Module F5-DM-02: Visual Structure and Information Hierarchy

Learning Objective

By the end of this module, you can assign visual weight to content proportionally to its information importance, select the correct visual element (table, numbered list, bullet list, prose, code block) for a given information type, identify the four hierarchy failure modes most common in agent-produced output, and apply a hierarchy correction to a flat, inverted, or phantom-structured document.


1. What Visual Structure Does

Visual structure is the system by which a reader's attention is directed through content in importance order. It does not operate through aesthetics — it operates through contrast. An element is visually prominent because it differs from its surroundings: larger, bolder, more spatially isolated, or positioned at an entry point the eye reaches first. When contrast is absent, the structure is absent, regardless of what the content says.

For an agent producing text-based output, visual structure is expressed through five instruments: heading level, whitespace, element type, emphasis weight, and sequence position. For an agent directing or producing a mixed-media asset, those instruments extend to include size, colour, alignment, and spatial grouping. The instruments differ; the governing rule is the same: visual weight must track information importance.

If the most important signal in a document — the finding, the decision, the action — does not occupy the highest visual weight position, the document is structurally defective regardless of whether its content is accurate. A correct answer buried in the third subsection of a background section has failed. The reader's eye lands on the dominant visual element first; if that element is not the most important one, the reader has been misled about where to start.

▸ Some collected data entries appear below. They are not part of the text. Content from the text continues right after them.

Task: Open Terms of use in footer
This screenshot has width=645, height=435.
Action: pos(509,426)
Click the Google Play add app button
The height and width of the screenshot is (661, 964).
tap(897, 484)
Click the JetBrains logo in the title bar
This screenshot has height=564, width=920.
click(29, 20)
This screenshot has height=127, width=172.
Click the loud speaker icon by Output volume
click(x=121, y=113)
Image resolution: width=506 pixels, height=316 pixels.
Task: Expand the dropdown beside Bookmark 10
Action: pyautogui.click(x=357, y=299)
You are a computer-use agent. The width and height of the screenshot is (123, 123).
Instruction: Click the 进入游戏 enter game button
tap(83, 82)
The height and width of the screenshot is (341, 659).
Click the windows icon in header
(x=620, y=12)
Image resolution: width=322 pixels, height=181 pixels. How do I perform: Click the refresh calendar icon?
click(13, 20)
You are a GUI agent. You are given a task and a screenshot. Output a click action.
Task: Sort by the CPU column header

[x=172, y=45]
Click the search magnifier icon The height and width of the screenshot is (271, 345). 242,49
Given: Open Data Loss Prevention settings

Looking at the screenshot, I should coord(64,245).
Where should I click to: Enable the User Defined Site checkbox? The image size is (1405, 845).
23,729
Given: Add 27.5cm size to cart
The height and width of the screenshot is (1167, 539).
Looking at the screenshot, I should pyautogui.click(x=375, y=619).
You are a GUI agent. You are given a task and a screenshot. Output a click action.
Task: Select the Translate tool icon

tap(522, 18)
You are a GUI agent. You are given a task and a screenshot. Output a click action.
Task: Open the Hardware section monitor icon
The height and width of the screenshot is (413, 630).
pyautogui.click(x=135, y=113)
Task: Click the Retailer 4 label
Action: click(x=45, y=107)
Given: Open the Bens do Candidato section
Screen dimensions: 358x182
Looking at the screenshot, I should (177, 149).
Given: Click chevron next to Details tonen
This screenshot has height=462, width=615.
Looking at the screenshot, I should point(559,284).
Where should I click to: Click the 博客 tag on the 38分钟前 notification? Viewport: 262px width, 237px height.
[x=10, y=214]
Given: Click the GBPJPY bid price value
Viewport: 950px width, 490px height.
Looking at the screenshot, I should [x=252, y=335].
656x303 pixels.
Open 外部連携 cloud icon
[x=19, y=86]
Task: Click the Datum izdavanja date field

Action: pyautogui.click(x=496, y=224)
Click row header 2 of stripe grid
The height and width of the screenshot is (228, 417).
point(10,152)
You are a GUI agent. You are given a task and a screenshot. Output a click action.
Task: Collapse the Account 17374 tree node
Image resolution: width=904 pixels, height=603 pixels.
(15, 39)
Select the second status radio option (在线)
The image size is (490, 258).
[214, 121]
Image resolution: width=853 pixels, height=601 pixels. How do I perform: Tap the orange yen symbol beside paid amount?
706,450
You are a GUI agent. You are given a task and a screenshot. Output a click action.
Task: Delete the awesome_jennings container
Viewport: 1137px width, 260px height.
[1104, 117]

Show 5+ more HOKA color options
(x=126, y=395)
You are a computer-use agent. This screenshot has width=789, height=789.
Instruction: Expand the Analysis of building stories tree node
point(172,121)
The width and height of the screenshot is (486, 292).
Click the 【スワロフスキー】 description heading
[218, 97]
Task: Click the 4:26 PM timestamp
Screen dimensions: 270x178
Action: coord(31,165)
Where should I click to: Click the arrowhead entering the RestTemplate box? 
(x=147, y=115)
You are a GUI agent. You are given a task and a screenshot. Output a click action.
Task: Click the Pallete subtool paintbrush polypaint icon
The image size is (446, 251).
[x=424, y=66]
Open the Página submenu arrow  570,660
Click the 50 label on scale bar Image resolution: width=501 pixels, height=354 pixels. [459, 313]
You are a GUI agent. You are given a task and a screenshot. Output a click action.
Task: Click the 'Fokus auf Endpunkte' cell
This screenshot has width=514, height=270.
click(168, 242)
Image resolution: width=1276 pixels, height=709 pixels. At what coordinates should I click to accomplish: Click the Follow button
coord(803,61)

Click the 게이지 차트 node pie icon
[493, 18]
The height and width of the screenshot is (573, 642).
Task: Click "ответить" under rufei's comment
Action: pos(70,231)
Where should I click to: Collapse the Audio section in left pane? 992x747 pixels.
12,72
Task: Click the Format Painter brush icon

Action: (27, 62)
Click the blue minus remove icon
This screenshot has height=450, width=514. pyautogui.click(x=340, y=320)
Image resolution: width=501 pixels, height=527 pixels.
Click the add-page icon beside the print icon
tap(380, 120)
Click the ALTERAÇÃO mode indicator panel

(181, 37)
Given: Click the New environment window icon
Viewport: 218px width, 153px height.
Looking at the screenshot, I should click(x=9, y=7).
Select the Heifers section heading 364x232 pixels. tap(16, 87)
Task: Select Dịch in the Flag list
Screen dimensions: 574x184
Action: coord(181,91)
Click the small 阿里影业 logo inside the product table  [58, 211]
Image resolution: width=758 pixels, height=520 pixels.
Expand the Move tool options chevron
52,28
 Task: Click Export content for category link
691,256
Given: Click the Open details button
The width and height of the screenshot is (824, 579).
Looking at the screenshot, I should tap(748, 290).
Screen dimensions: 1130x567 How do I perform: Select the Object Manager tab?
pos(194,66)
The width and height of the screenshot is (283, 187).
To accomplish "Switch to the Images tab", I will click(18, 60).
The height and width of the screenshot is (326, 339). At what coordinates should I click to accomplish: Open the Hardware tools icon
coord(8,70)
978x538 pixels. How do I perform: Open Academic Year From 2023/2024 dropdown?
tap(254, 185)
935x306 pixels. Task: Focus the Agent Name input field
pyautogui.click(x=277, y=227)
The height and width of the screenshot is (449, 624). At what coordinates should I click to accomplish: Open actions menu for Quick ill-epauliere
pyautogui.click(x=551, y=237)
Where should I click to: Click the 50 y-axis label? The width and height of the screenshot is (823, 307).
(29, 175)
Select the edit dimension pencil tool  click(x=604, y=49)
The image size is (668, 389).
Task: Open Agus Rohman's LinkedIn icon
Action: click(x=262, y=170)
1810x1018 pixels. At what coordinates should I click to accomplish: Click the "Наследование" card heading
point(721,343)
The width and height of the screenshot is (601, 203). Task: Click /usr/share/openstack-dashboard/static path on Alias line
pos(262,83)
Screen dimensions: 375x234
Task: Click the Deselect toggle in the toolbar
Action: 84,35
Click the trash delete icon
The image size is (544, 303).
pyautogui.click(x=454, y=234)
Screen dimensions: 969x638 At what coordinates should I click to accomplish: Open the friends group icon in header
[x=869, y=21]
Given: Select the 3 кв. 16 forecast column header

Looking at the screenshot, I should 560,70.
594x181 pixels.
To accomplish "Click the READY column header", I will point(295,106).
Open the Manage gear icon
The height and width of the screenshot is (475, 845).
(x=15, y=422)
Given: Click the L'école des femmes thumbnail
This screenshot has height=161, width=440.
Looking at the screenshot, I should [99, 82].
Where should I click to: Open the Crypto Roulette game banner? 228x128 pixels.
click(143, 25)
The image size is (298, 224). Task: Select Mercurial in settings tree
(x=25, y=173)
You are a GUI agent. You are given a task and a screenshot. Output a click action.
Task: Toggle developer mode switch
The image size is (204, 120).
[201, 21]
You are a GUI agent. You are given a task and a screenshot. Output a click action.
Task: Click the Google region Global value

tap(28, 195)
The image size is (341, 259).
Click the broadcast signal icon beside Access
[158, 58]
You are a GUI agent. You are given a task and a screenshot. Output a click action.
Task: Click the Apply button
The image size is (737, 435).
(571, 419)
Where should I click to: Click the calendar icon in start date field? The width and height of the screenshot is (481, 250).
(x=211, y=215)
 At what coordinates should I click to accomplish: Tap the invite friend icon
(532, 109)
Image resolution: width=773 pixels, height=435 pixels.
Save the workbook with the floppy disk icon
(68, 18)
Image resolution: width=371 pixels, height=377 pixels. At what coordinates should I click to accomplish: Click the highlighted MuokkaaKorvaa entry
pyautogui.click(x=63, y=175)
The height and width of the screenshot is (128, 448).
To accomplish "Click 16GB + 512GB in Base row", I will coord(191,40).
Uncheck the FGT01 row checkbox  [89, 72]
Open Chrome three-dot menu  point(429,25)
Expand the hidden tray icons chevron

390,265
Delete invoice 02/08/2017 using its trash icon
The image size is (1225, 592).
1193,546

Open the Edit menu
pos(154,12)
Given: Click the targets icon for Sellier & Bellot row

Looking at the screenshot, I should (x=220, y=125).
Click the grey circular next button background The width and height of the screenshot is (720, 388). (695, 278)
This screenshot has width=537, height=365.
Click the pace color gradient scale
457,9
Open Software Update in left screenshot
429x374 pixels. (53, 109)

This module concerns text-based outputs, which is where agents most frequently produce structure failures. The principles extend to visual assets but are not addressed separately here.


2. The Four Hierarchy Levels

A document's visual structure should organise content into at most four levels of prominence. Levels are not arbitrary labels — each maps to a functional role in the reader's processing.

Level 1 — Orienting. The single most important signal in the document. In a report, this is the finding or recommendation. In an instruction, this is the required action. In a module, this is the learning objective. Level 1 content must be visually dominant: a top-level heading, the first sentence of a document, or a clearly delimited callout. There is exactly one Level 1 position per document. A document with two competing Level 1 elements has no Level 1 element — the reader cannot determine which is primary.

Level 2 — Structuring. Major section signals that tell the reader what category of information follows. Section headings, primary divisions, and major subsection labels occupy Level 2. Level 2 elements guide navigation; they do not carry the primary finding. A well-structured document uses Level 2 headings that are predictive: a reader scanning only the headings can reconstruct the document's argument.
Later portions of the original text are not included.